### TASK SET
1. In the article on the Vancouver Park Board's cetacean vote, how many speakers did the debate hear from?
2. Condense the paragraph of the Vancouver Park Board cetacean article that begins "The special park board meeting was called" into a short list of its main facts.

### TEXT EXCERPT

>>>>>

Vancouver Park Board votes to end display of cetaceans at aquarium
'If there is going to be a change, now is the time to do it,' says Commissioner Sarah Kirby-Yung
In a unanimous vote, the Vancouver Park Board has decided to change its bylaws to end the display of live cetaceans at the Vancouver Aquarium.
The Thursday night vote came at the end of a lengthy, emotional debate that spanned two nights and heard from more than 60 speakers.
Ultimately, all seven commissioners voted in favour of a motion to amend bylaws "to prohibit the importation and display" of live cetaceans — porpoises, whales or dolphins — at the aquarium.
Park board staff will report back to enact the amendment in mid-May.
Several board members said the recent deaths of two beluga whales at the Stanley Park facility swayed their votes.
Aurora, 30, and her calf Qila, 21, died within nine days of one another last November, after signs of illness. No clear cause of death was ever determined, although aquarium staff said they expected toxins in the water were to blame.
"There are times when there are tipping points in life," said Commissioner Sarah Kirby-Yung, calling the animals' deaths an "incredibly sad loss."
"If there is going to be a change, now is the time to do it."
Aquarium staff members — including president John Nightingale — were in the audience. They left quickly after the vote and declined to speak to reporters.
The special park board meeting was called to debate the future of cetaceans at the aquarium. The board had a range of options it was considering, including calling for a non-binding, city-wide plebiscite on the issue.
Another option was to accept the aquarium's plan to expand the beluga pool and bring back whales until the year 2029, although breeding would have been prohibited.
'Times have changed'
At the meeting, park board commissioners spoke with admiration of the aquarium's conservation work and its history in Stanley Park. Many talked about their childhood experiences there.
But commissioners also acknowledged that keeping large mammals in small spaces is not as humane as once thought.
"It is just time for us not to have cetaceans in captivity," said Commissioner John Coupar. "Times have changed."
There are three cetaceans currently living at the aquarium: a Pacific white-sided dolphin, a false killer whale and a harbour porpoise.

<<<<<

### DATASET SECTION

>>>>>

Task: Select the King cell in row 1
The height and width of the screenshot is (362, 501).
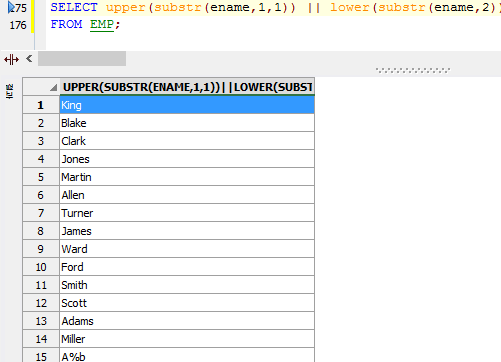Action: (x=187, y=105)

<<<<<

### TASK ANSWERS
1. More than 60 speakers.

2.
- The park board called a special meeting to debate the future of cetaceans at the aquarium.
- The board considered a range of options.
- One option was a non-binding, city-wide plebiscite on the issue.